Go to the South of Lindon Boat harbor. you can park in the large free parking and walk down to the sandy beach there and launch your raft. Might have to walk out in the water a ways but maybe not because the water level is high.
But wait you said at night, hummm. Park outside Provo boat harbor and launch under the center street bridge and float into the park and out into the lake under the cover of Darkness.
Wait you said you don't want to get hassled by the cops, Hummm.


----------



## Hnaf (Jan 23, 2008)

The Knolls, Lincoln Beach, just south of the Lindon harbor along the road is a free access point with a parking lot too. Have to carry the raft and gear across the street though, and also south of Provo Harbor along the road between the shore and the airport there is another point you can get free access to the lake. There are more but those are a few at least..


----------



## fishboy (May 27, 2011)

Hnaf said:


> The Knolls, Lincoln Beach, just south of the Lindon harbor along the road is a free access point with a parking lot too. Have to carry the raft and gear across the street though, and also south of Provo Harbor along the road between the shore and the airport there is another point you can get free access to the lake. There are more but those are a few at least..

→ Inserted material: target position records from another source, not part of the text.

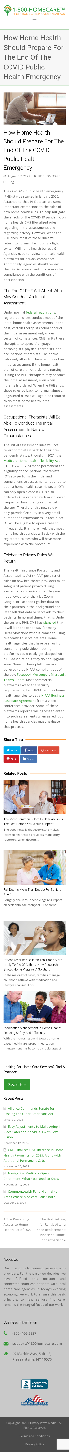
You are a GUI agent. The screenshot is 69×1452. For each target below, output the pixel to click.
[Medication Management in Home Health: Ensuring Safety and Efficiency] (35, 1007)
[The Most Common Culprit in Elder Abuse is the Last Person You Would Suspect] (35, 797)
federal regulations (40, 312)
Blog (11, 182)
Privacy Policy (34, 1444)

Is this the place you mentioned in your post? The free parking south of Lindon harbor?


----------



## tye dye twins (Mar 8, 2011)

fordkustom said:


> I wouldnt mind using the normal harbors ie pelican marina. but the cops always give me are hard time at night when im catfishing and would like to avoid future conflicts.


Really? I want to know cause I plan on fishing there a lot more often. I didn't pay but then again I left the pontoon at home. Do you have to pay if you have a toon or even if you are shore fishing?

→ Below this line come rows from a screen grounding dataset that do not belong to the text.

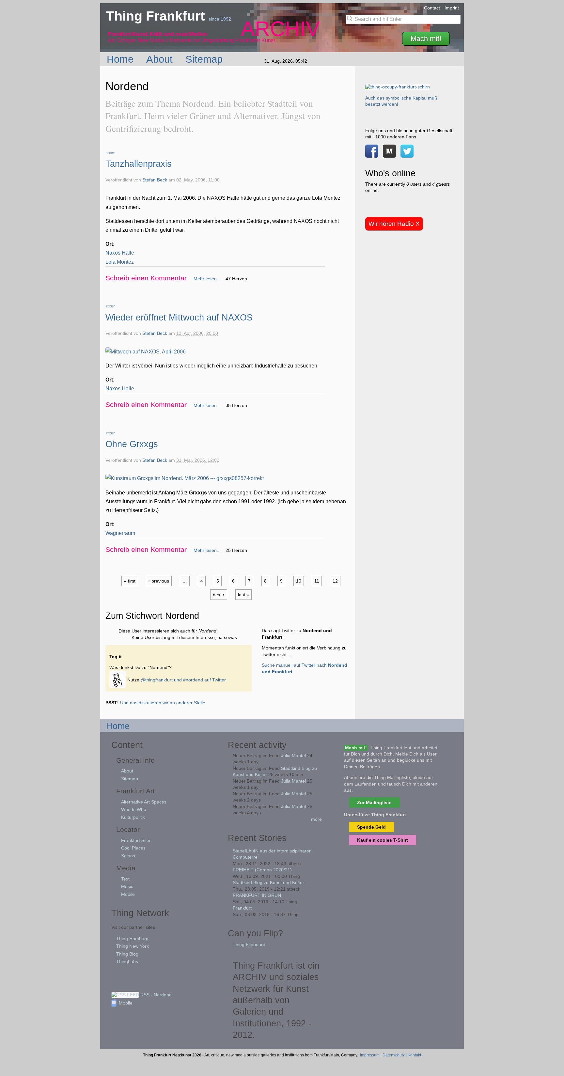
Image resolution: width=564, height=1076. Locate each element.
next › (219, 594)
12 (335, 581)
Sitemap (205, 59)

You can launch at the American Fork Harbor for $1 (I pay in coins) if you walk in. Latley mid week they fence up the dirve in but you can easily walk in for free, they tape up the fee drop box. I am sure that will change. If you try the knolls area (AKA mile marker 19) you will need a high clearence car. There is a place that windsurfers call south sandy beach that is free as well.


----------



## fordkustom (Jan 27, 2011)

Thanx for the info. I checked out south of Lindon harbor yesterday and it was near perfect (other than hauling the gear down the steps). great spot IMO, snagged a few white bass and a cat. WOO WOO.


----------



## LOAH (Sep 29, 2007)

With this high water, I'm surprised the picnic table hasn't drifted off yet. Last time I checked, the water was right up to the concrete pad.

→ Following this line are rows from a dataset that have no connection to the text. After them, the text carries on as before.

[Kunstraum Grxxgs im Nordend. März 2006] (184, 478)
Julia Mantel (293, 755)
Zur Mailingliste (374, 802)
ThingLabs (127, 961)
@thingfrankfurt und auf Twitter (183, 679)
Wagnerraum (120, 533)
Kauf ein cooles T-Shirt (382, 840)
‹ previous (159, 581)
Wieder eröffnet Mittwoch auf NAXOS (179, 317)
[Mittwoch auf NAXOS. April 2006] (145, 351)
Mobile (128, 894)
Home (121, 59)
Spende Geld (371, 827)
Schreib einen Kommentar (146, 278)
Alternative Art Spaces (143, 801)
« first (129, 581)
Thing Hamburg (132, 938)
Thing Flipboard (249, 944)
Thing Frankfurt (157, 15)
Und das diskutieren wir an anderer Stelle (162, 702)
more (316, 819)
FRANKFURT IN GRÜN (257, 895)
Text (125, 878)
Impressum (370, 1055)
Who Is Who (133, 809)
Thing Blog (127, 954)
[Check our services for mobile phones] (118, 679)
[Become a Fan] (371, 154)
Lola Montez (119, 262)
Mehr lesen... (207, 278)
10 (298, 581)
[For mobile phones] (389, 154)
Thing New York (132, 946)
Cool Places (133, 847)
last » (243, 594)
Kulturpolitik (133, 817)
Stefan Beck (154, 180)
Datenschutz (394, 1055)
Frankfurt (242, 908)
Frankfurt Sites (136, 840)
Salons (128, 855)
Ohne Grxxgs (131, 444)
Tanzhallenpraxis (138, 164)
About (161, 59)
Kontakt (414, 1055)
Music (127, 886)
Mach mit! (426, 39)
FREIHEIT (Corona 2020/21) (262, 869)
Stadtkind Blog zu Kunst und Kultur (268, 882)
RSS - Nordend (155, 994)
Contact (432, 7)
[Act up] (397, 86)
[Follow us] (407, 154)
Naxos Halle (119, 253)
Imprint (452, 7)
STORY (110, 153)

Glad you caught a few right there.

Watch out for weirdos around there though. I'm told that general area is used as a meeting spot for fruity old pedophiles and such.


----------



## fordkustom (Jan 27, 2011)

yeah i used the picnic concret as a launch pad lol. as for wierdos ill keep an eye out for sure


----------



## LOAH (Sep 29, 2007)

:lol: 

And NEVER accept candy from anyone in a red Rodeo with LOAH on the plates...

*\-\*


----------



## fordkustom (Jan 27, 2011)

I will keep that in mind LOL


----------